Nm 13,1-2.25,14,1.26´30.34-35; sal 105; Mt 15,21-28
¿El pueblo elegido?, gente malvada que protesta de su Dios. Sí, nos ha llevado a una tierra nueva, pero resulta estar poblada de gigantes, mientras nosotros parecemos saltamontes. Entonces la comunidad empezó a dar gritos, y el pueblo lloró toda la noche. Su Señor les ha dejado en la estacada. No podemos tomar la tierra que dices habernos dado, pues el pueblo que la ocupa es más fuerte que nosotros. Ellos hubieran preferido llevar las cosas según una manera razonable, y no con ese absoluto desconcierto que su Dios parece haber escogido para ellos. ¿Para eso nos has traído hasta aquí, tras tantas penalidades? Comunidad perversa que se ha amotinado contra mí. Comunidad a la que le falta la fe en su Dios; que demasiado pronto olvida las obras de Dios y no se fía de sus planes; que olvida a su Salvador.
¿Y nosotros, no hemos pecado como nuestros padres? Un pecado que, como el suyo, indica nuestra falta de fe. Si el Señor, parecemos decirnos, nos permitiera caminar por carreteras y autopistas que nos parezcan razonables, y no por esas escarpaduras sin sentido que siempre escoge para nosotros, otro gallo nos cantaría. Sí, seremos hombres y mujeres de fe, pero de una fe enclenque, asustadiza, buscadora de seguridades que podamos calibrar y hacer nuestras. ¿Es eso fe? ¿Se nos puede dar así la alegría de la fe? No, claro que no. Seríamos, tal como nos comportamos con nuestra fe, como aquella comunidad del Apocalipsis que el Señor quiere vomitar.

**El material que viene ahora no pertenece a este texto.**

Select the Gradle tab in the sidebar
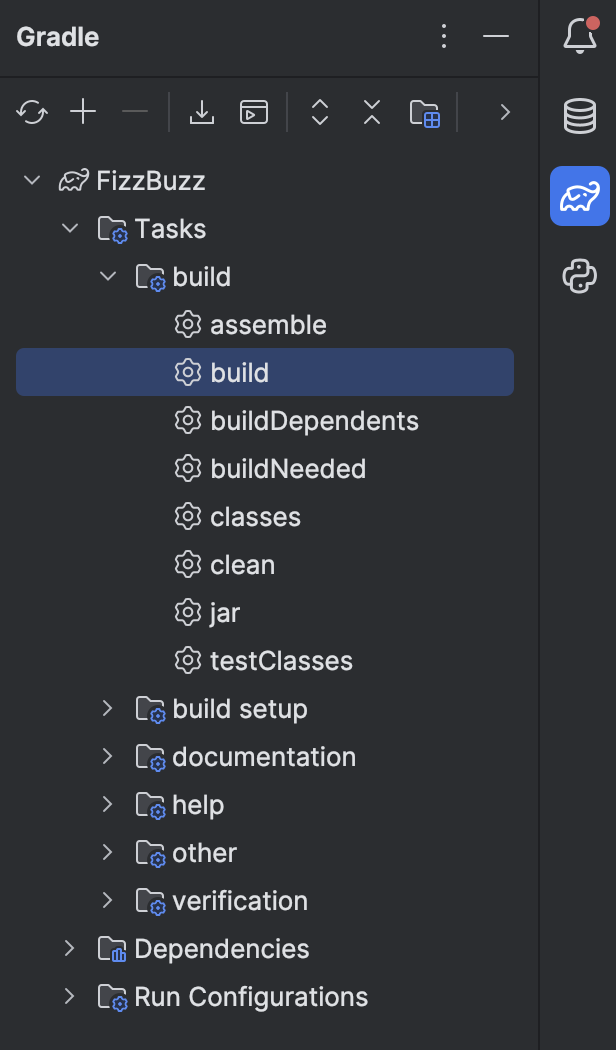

Tiene que ser una mujer cananea, descendiente de aquellos gigantes, que los israelitas consideraban enemiga mortal, la que nos enseñe cómo es la fe en Jesús. Salió de uno de aquellos lugares y se puso a gritarle. No para increparle, sino pidiéndole compasión. Y cuando a Jesús se le toca el corazón, siempre responde con una mirada de misericordia. Ten compasión. La tengo, ¿qué quieres de mí? Pero se trata de una hija del enemigo, una hija de Satanás, y él solo ha sido enviado a las ovejas descarriadas de Israel. Por eso, y para que veamos cómo actúa la compasión del Señor, no le respondió nada. Son los discípulos, coitadiños, los que no pueden soportar esos gritos de la mujer. Pero, hombre, atiéndela, que viene detrás atronando nuestros oídos con sus chillidos. Pero la mujer cananea prosigue, los alcanza, se postra ante él y le pide de rodillas. Emocionante la fe de la mujer. Pero Jesús insiste. No, no puede ser, no se puede echar el pan de los hijos a los perros. Jesús parece terriblemente injusto en estas palabras tan insultantes, pero que eran la manera normal del trato de los judíos con los cananeos. Mas la cananea no se achanta, tal es la confianza que tiene en Jesús, no le importa gritar, soporta quedar en evidencia ante todos, acepta ese rechazo de Jesús, que parece inapelable. Pero no, la mujer cananea insiste con palabras tan emocionantes. Tienes razón, es verdad, pero no me importa, continúo con mi petición porque también los perros se comen las migajas que caen de la mesa de los amos. Ella no es de los amos. No es del pueblo elegido. Pero no importa, y prosigue con su apelación a la mirada de misericordia de Jesús, en la que cree hasta quedarse sin aliento. Mujer, qué grande es tu fe: que se cumpla lo que deseas.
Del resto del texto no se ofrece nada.